Canadian coffee chain Tim Horton’s has secured an undisclosed amount of funding from Chinese tech company Tencent, according to AgFunder News. The company originally announced the news via a post on Weibo.
Tim Horton’s China unit will use the new funds to build up its digital assets and infrastructure as well as expand its number of locations in the Chinese market. Currently, it operates about 50 stores in that country and says the investment from Tencent will let the company hit its target number of 1,500 stores sooner than originally planned, though a specific time wasn’t named.
Tim Horton’s first entered the Chinese coffee market in February of 2019.
Digitizing the coffee market in China is a big business right now.

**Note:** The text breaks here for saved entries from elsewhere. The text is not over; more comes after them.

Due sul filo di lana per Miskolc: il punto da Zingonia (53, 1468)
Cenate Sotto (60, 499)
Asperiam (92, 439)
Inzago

Tim Horton’s faces competition from Luckin, which has always pursued a digital-first model that emphasizes mobile ordering, AI-powered self-service coffee terminals, and delivery. (Side note: Luckin is currently at the center of an accounting scandal that is raising questions about future growth.)
Starbucks is also a major competitor in China, having partnered with Alibaba’s food delivery platform Ele.me to grow its delivery footprint. Starbucks has also partnered with Alibaba’s Heme supermarkets to operate its own ghost kitchens, and launched its very first to-go-centric Express store in Beijing last year.
Tim Horton’s new investment funds come at a time when all these companies will need to double down on their tech investments to make the coffee experience as to-go-centric as possible. The COVID-19 pandemic has placed things like contactless payment, delivery, and mobile orders into the center of future restaurant operations. Major chains that want to keep growing will need to spend more on these technologies in order to meet consumer demand for both convenience and safety, not only in China but in the rest of the world, too.